Rafe, however, hasn’t brought the topic back up, and I’m not sure how to do so either. Am I ready to take that final step and put Adrian out of my life permanently, even if it means the possibility of repeating this whole vicious cycle?
I’m finishing a phone call when the door opens and the object of my desires appears. An instant smile crosses my lips, and my heart leaps at the sight of him. Sweaty, sexy, and all mouth-wateringly male. Arousal pools low in my belly as his hands brace the top of the door. The muscles of his biceps bulge, his shirt riding up to showcase his delicious abs and that glorious V I love trailing my tongue down before taking his cock into my mouth.
Inadvertently, I lick my lips, which elicits a low rumble from his throat. His eyes watch me, the gleam in them unmistakable, and I know he’s remembering how I sucked him off just this morning—you know, the proper greeting. I should feel ashamed that I jumped from one man to the next, but Rafe’s given me myself and my confidence back, and I can’t bring myself to feel guilty. I won’t feel guilty. I’m going to enjoy this for as long as it lasts.

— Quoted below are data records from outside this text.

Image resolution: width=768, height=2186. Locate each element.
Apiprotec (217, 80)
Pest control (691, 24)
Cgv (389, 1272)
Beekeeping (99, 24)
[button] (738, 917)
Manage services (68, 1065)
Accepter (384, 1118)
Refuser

His long legs bring him closer in three quick strides, and my cheeks flush as he leans over the desk, giving me a quick kiss. When he pulls away, he presses his palms flat on the surface of the wood, his intense gaze staring down at me. I squirm in my seat, wondering why he’s watching me so intently, but he doesn’t say a word.
“Wh-what?” I stammer.
He watches me for a beat then swallows hard, his Adam’s apple slowly bobbing up and down. “Go out with me,” he says, his eyes not leaving mine.
“Like, a date?” I ask, sounding like an idiot.
We haven’t done this, and I’m not sure I’m ready. It’s one thing to have quick dalliances here and there, but an actual date? Can I do this?
A slow grin forms on his gorgeous face as his blue eyes dance with amusement. “Yes, exactly like a date. I haven’t had the chance to spend time with you like I’ve wanted to, and despite what you may think, I want you for more than your body—as gorgeous as it is. I want to get to know you outside of here, away from this place.”
My lips quirk up as my heart soars at his admission. “Hey, have you heard me complain?”
“Come on, Brie. Get dressed up and let me pick you up to take you out on a proper date. Let me show you how I’d treat you if you were really my woman.”